Detable Non-Table Content
Occasionally content in your document may be incorrectly formatted in a Word table. For example, the author may have used table cells to achieve white space between an equation and its number:
This content should not remain in table cells and eXtyles Cleanup can automatically “detable” such content.
For all of the following functions, content will not be detabled if:
- The table is preceded by a paragraph that eXtyles identifies as a table title
- The table is followed by a table title that is not itself followed by another table
- The first row of the table contains a table title
Single-Row Tables
This Cleanup option finds all tables that are just one row and converts them to either tab-separated text, if the contents of the table looks like an equation, or otherwise paragraph-separated text.
Equations
Finds all tables that have content in just two columns (discounting empty cells), with an equation (i.e., a, Equation 3.0 or MathType object or a Word Equation Builder object) in one cell and an equation number in the other cell, regardless of the number of rows. These tables are then converted to tab-separated text.
Figures
Finds all tables that contain only (1) images, (2) figure captions, or (3) panel captions or panel labels. If the table contains more than one figure caption, then the text is separated as paragraph-separated text; otherwise the table is converted to tab-separated text.
References
Finds all tables that are preceded by a reference list title and contain no more than two columns of content, and converts them to tab-separated text. This option is selected by default on the Cleanup dialog.

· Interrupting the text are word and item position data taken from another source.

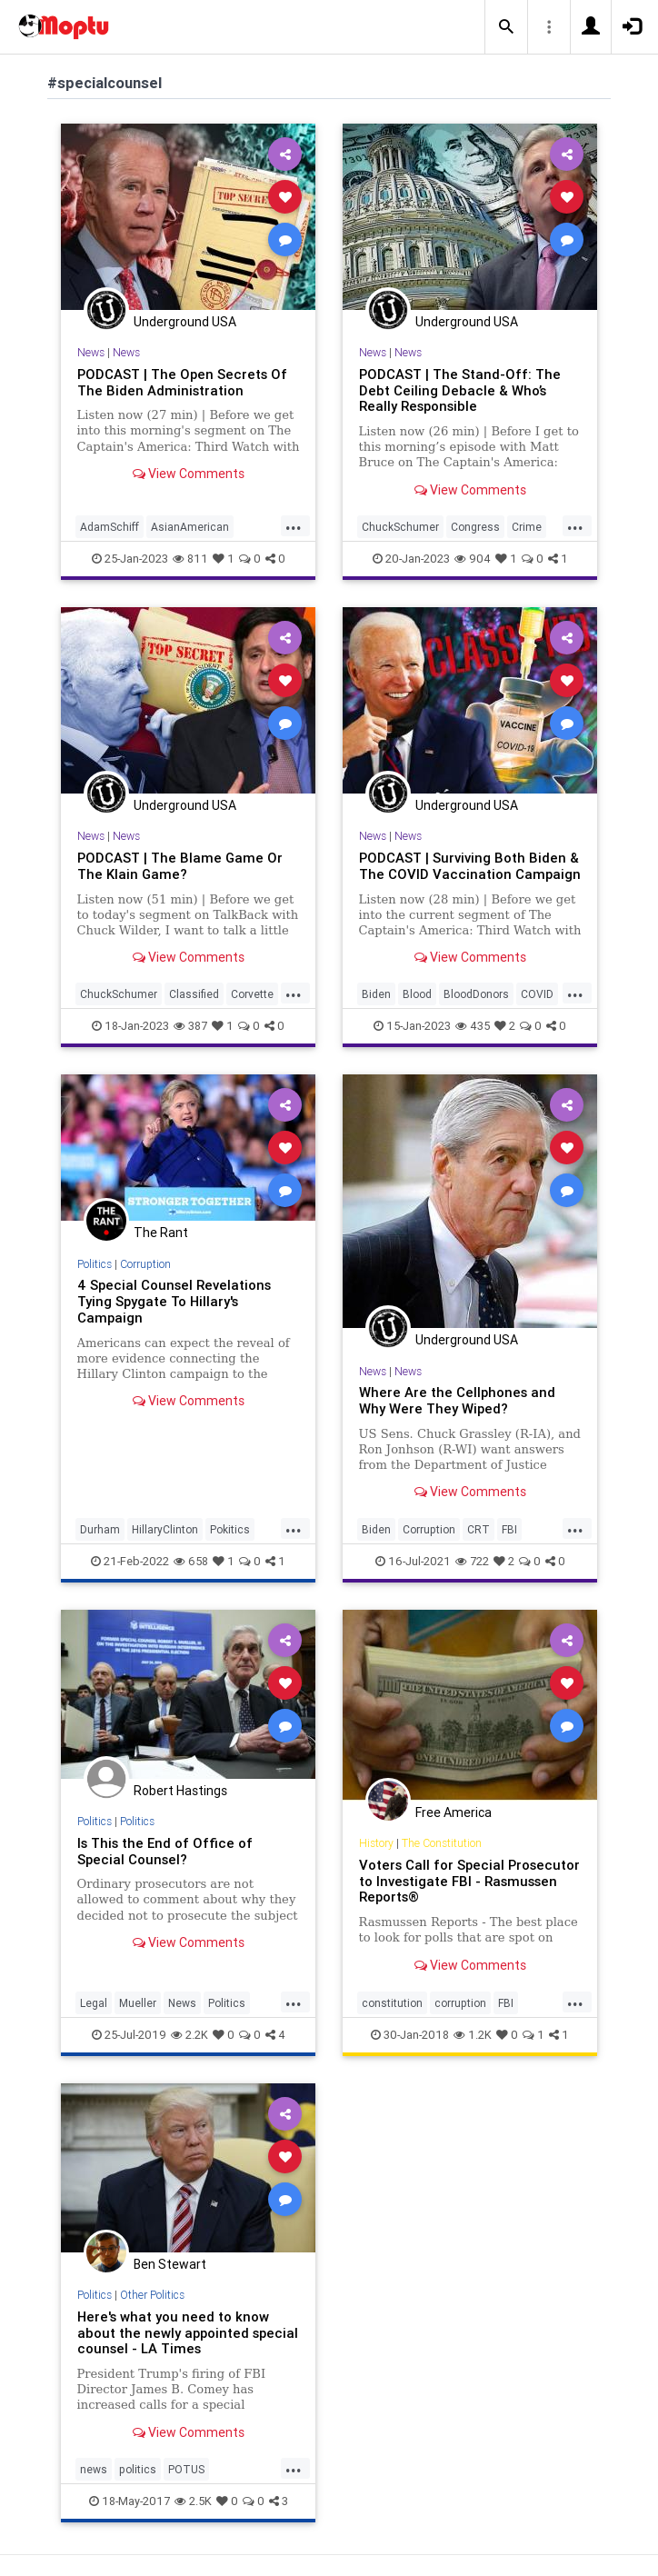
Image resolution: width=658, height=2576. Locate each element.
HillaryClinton (165, 1529)
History (376, 1843)
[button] (506, 27)
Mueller (137, 2003)
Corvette (252, 994)
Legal (93, 2003)
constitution (392, 2003)
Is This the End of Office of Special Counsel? (165, 1851)
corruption (460, 2003)
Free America (453, 1812)
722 (472, 1561)
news (93, 2469)
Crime (527, 527)
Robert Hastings (180, 1790)
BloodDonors (476, 994)
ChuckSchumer (400, 527)
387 (190, 1025)
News (91, 352)
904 (472, 558)
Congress (475, 527)
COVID (537, 994)
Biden (376, 994)
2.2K (189, 2034)
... (293, 525)
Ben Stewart (170, 2264)
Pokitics (230, 1529)
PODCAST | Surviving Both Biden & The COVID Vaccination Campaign (470, 866)
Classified (194, 994)
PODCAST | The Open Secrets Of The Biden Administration (182, 382)
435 (472, 1025)
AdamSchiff (109, 527)
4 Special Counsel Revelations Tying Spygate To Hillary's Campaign (174, 1301)
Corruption (145, 1264)
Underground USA (185, 322)
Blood (417, 994)
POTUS (186, 2469)
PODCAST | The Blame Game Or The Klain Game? (180, 866)
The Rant (161, 1232)
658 (191, 1561)
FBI (509, 1529)
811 (190, 558)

Additional Cleanup Dialog Features
The Cleanup dialog contains three buttons, located along the right-hand side of the dialog box, to allow rapid setting selections:
- Set All: Select all options in the dialog.
- Clear All: Clear all options in the dialog. Click this button first if you want to run just a single operation, such as removing comments from a specific reviewer only.
- Reset: Set the default check boxes of the dialog to the default choices.